• [Your assignment] If a line in the material below holds the string "label", tally it, then give the tally alone.

• [Provided data]
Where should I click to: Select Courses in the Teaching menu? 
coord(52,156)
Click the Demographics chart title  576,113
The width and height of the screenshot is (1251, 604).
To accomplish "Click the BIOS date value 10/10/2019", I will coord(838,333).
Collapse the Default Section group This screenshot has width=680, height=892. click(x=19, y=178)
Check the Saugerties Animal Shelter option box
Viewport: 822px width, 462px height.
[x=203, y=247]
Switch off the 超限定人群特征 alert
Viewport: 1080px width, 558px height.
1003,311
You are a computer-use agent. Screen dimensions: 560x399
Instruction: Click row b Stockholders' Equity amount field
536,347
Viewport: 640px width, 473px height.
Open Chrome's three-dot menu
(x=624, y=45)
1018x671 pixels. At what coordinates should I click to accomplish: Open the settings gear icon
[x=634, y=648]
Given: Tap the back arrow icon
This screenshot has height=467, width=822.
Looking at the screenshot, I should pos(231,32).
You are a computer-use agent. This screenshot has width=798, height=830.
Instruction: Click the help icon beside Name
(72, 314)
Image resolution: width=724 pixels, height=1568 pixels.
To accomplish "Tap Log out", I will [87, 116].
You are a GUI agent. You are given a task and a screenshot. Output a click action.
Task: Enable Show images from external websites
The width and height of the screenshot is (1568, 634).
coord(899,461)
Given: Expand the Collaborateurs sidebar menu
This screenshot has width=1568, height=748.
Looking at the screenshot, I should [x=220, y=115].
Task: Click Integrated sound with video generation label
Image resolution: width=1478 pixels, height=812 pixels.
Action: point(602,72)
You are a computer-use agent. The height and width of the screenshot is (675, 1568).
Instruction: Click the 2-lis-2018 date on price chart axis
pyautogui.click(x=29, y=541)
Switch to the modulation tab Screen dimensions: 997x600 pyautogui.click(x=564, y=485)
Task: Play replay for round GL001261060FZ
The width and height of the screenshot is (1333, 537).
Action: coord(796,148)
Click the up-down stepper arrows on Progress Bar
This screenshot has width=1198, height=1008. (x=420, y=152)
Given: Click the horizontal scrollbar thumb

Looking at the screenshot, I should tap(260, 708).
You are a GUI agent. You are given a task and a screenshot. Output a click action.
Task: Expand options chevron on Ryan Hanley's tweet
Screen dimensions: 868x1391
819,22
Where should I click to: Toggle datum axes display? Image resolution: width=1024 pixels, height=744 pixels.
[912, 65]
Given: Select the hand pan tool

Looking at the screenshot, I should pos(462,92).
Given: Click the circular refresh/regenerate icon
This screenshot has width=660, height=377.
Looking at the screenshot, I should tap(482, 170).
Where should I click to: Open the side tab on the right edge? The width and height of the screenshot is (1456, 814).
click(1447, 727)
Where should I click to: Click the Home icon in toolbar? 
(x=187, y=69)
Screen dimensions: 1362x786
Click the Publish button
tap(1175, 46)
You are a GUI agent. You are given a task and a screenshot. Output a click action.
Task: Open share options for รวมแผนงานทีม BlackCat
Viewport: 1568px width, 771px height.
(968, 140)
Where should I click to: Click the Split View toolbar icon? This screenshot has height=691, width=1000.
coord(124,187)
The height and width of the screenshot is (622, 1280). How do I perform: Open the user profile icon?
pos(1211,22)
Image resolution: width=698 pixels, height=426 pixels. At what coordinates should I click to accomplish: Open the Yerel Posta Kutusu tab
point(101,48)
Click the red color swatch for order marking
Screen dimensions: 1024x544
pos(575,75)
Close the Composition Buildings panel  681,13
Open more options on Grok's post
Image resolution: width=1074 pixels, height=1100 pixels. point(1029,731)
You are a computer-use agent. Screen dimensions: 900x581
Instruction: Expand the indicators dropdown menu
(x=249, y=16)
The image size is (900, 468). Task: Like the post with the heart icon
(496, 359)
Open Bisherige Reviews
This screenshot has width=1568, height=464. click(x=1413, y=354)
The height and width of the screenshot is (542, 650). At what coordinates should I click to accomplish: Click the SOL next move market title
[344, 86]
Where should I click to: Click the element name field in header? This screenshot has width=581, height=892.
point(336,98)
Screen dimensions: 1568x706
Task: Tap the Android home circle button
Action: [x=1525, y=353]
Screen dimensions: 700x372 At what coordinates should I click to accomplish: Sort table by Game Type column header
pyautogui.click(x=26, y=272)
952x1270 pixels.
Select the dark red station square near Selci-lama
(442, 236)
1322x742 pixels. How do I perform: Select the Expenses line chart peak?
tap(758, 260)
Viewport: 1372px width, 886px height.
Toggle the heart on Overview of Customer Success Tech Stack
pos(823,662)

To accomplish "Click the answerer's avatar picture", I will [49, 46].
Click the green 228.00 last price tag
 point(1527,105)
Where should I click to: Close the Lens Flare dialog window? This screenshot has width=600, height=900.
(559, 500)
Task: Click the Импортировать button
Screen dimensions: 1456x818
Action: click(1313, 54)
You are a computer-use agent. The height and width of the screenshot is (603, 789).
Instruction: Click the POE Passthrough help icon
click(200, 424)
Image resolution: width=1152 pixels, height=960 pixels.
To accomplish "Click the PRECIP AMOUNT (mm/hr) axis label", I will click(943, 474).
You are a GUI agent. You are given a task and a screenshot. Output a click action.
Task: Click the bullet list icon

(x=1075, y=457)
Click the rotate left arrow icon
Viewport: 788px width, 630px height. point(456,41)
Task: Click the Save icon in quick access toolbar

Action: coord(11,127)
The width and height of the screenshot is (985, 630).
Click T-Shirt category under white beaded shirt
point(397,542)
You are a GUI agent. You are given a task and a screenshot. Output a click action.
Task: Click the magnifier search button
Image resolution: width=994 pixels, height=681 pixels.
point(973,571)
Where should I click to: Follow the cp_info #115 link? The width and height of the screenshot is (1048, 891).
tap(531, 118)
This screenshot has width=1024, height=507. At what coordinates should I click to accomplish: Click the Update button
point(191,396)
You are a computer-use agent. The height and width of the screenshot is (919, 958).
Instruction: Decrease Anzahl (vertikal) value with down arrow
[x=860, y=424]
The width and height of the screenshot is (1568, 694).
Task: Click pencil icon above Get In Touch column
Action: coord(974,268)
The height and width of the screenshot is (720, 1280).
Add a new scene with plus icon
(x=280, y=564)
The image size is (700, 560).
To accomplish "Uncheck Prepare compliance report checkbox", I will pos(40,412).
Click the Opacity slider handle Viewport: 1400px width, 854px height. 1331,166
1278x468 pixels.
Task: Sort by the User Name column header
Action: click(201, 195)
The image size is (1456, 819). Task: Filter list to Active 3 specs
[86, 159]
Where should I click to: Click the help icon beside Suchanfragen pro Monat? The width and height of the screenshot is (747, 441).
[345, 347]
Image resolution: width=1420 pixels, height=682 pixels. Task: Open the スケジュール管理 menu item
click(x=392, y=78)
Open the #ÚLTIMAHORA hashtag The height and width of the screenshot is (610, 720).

• [Task output] 2